(Host) A report released on Tuesday says the Vermont Department of Corrections has failed to enforce policies for dealing with at-risk prisoners. The report says the failure may have contributed to the death of an inmate last May.
VPR’s Steve Zind reports.
(Zind) Thirty-four-year-old Lawrence Bessette committed suicide at the Northern State Correctional Facility in Newport. According to an investigation by the non-profit Vermont Protection and Advocacy, Bessette had repeatedly discussed thoughts of suicide with prison mental health providers. The report says Bessette also requested medication to treat depression, but he was never evaluated by a prison psychiatrist, his doctor was never consulted, and he never received medication.

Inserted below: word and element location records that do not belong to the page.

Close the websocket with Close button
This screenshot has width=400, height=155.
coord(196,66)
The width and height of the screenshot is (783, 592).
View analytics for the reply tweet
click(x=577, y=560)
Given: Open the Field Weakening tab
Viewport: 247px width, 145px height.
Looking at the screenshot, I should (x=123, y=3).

The corrections department has a contract with Matrix Health Systems to provide mental health services in the state’s prisons. But Ed Paquin of Vermont Protection and Advocacy, says the department failed to make sure providers followed corrections policies for dealing with mental health issues.

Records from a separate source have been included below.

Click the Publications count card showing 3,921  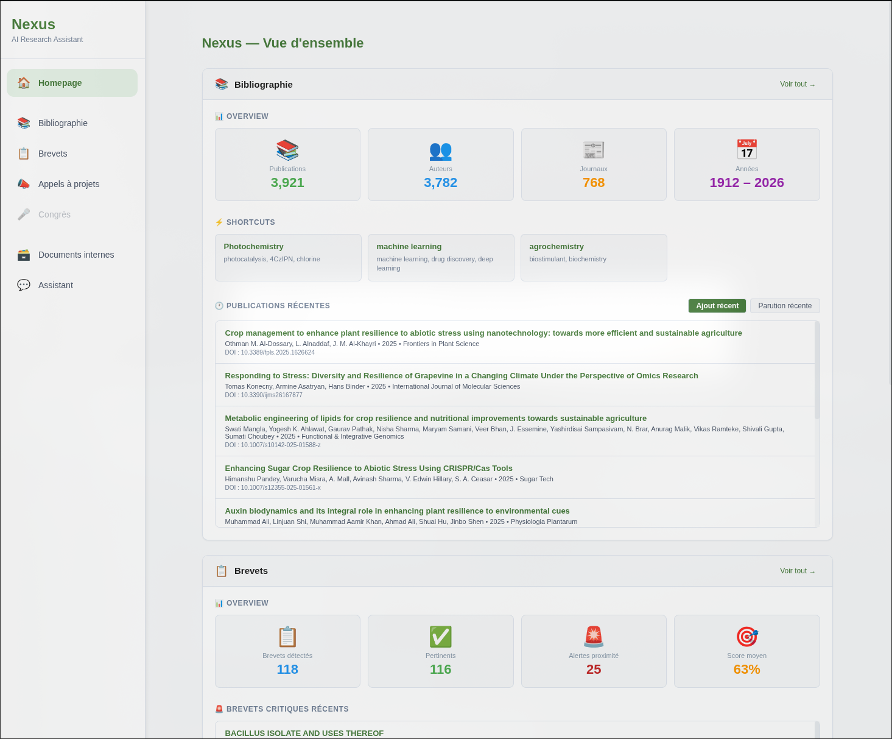click(x=287, y=164)
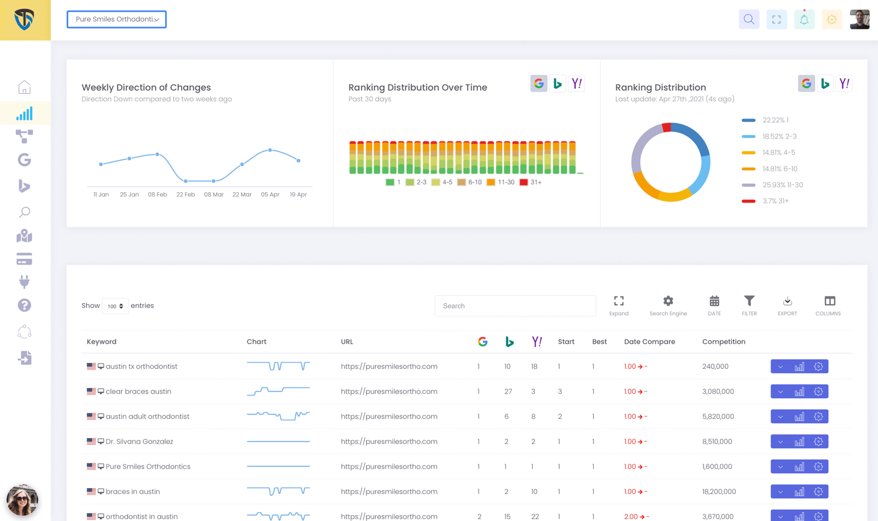Click the local map marker sidebar icon
878x521 pixels.
[x=24, y=236]
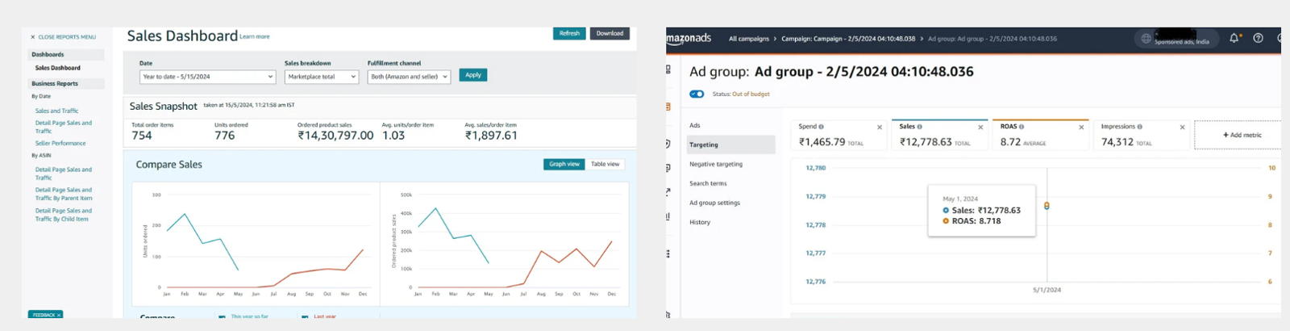Click the info icon next to ROAS
1290x331 pixels.
(1022, 127)
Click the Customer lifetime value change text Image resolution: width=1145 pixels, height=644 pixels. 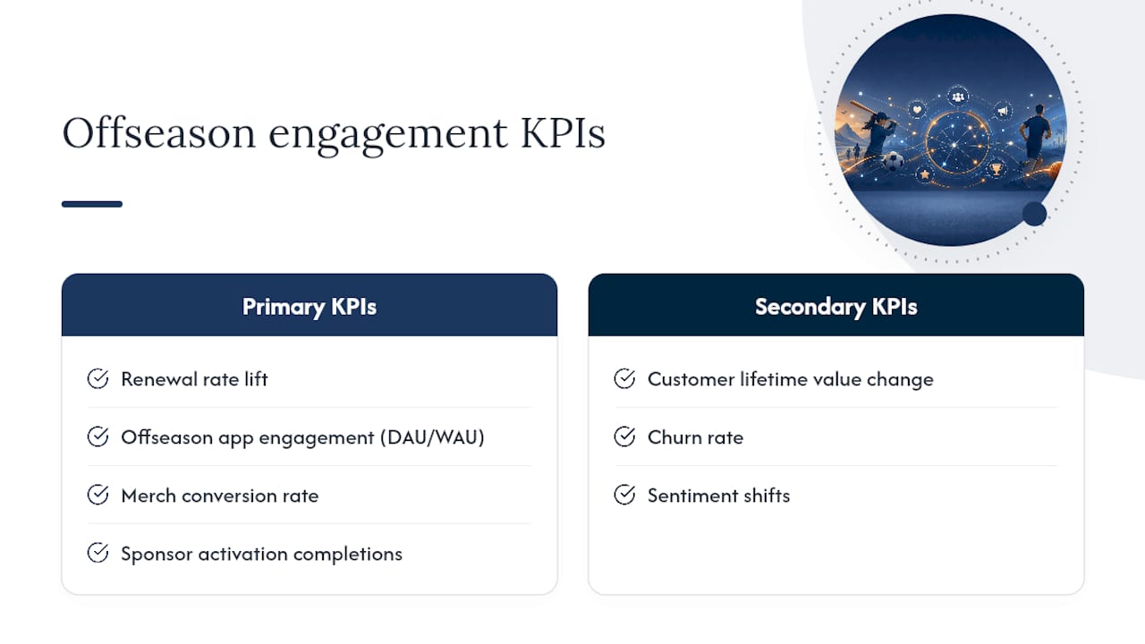click(x=791, y=379)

(Paquin) “What we saw was a pattern that these policies were not either well followed, or even to some degree I don’t believe providers were well aware.”
(Zind) And Paquin says the problems in the corrections system are not isolated and – nine months after Bessette’s death – they still exist.
(Paquin) “We continue to deal with grievances of inmates. We continue to check records on those grievances and we continue to find systemic problems in corrections.”
(Zind) Corrections Commissioner Steven Gold says some steps have already been taken to prevent deaths like Bessette’s, including additional training for corrections employees, and the formation of a task force to look into inmate safety. Gold says at the time of Bessette’s suicide, which was before a new prison opened in Springfield, department resources were extremely taxed.
(Gold) “I think we’re in a better position today, in large part because we have more resources through the opening of the Springfield facility. At the time that Mr. Bessette died we were experiencing extraordinary overcrowding.”
(Zind) Gold says the new report will be helpful to state officials and legislators who are looking into a series of inmate deaths, including three suicides at Vermont prisons last year.
For Vermont Public Radio, I’m Steve Zind.